[Some listing]
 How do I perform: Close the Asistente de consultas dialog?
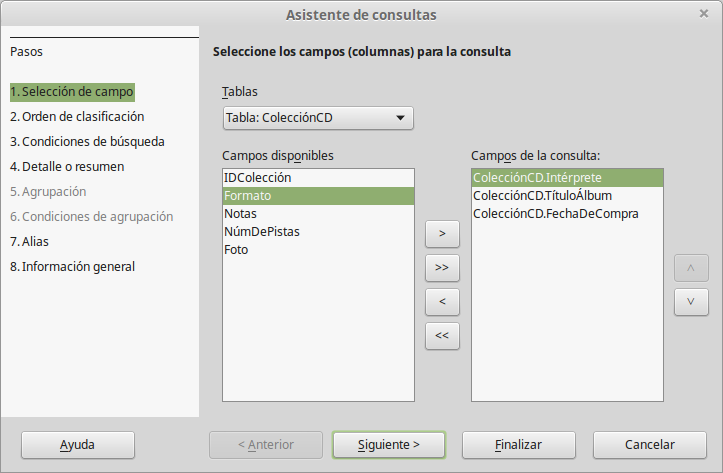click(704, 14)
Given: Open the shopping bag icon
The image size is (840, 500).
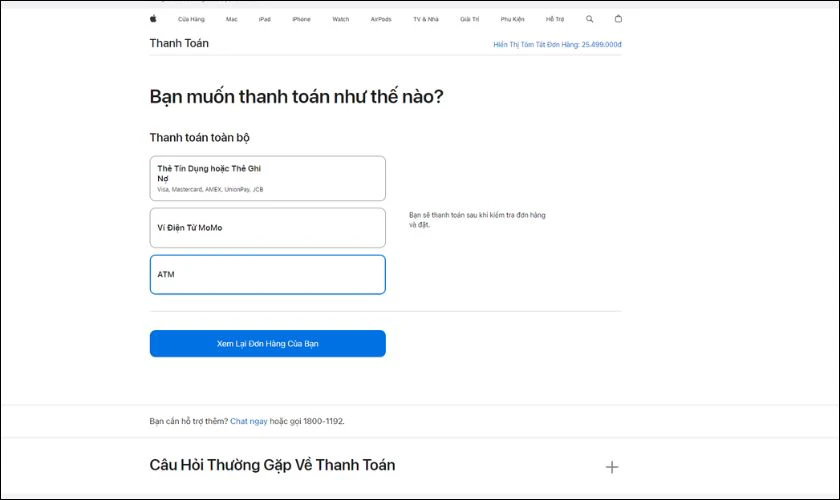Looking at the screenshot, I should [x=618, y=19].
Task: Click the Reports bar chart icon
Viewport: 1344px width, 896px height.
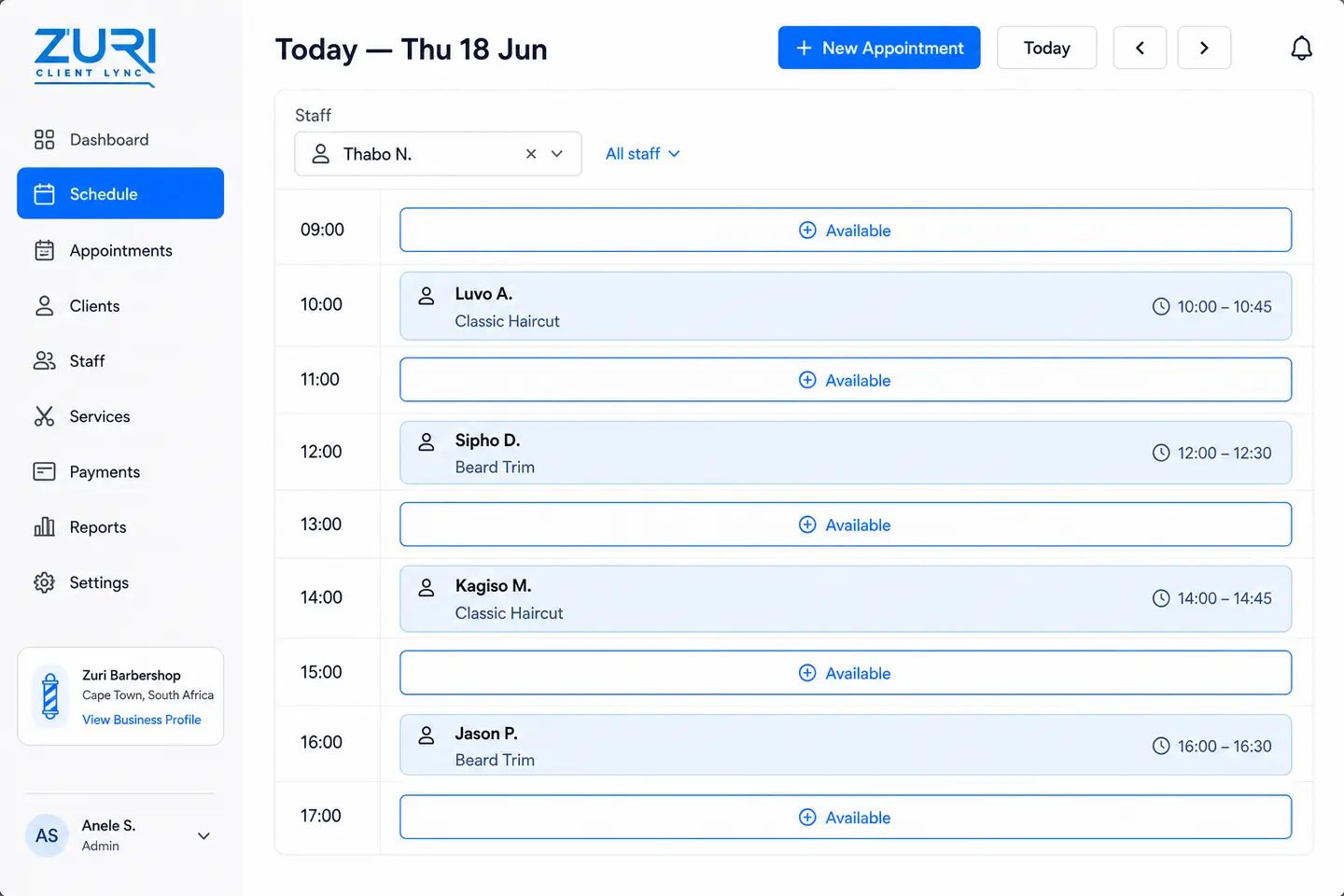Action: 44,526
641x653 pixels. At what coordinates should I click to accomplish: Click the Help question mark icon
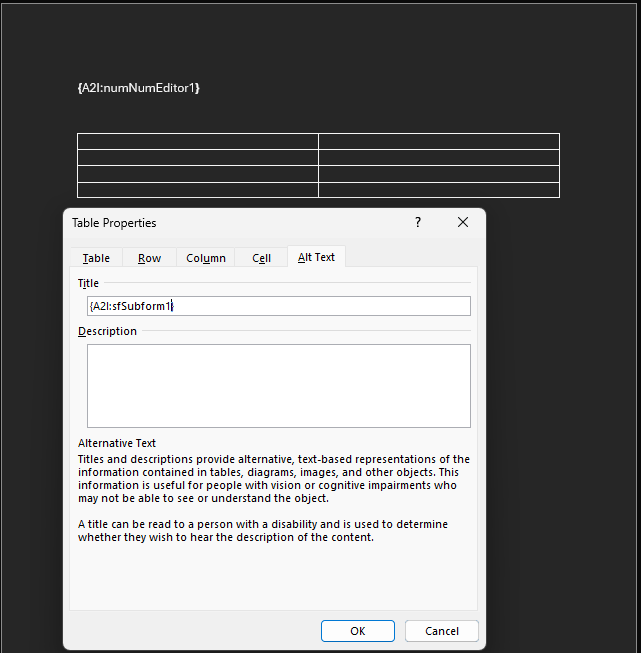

WHAT IS BEING ASKED - Render everything from the line containing "Task: Click the Reports bar chart icon" down to the end of the listing as a Markdown table with the columns Number and Record line, skipping blank lines and leaving out the pictures.

ANSWER TO THE PROBLEM -
| Number | Record line |
|---|---|
| 1 | Task: Click the Reports bar chart icon |
| 2 | Viewport: 1344px width, 896px height. |
| 3 | Action: 44,526 |
| 4 | 641x653 pixels. At what coordinates should I click to accomplish: Click the Help question mark icon |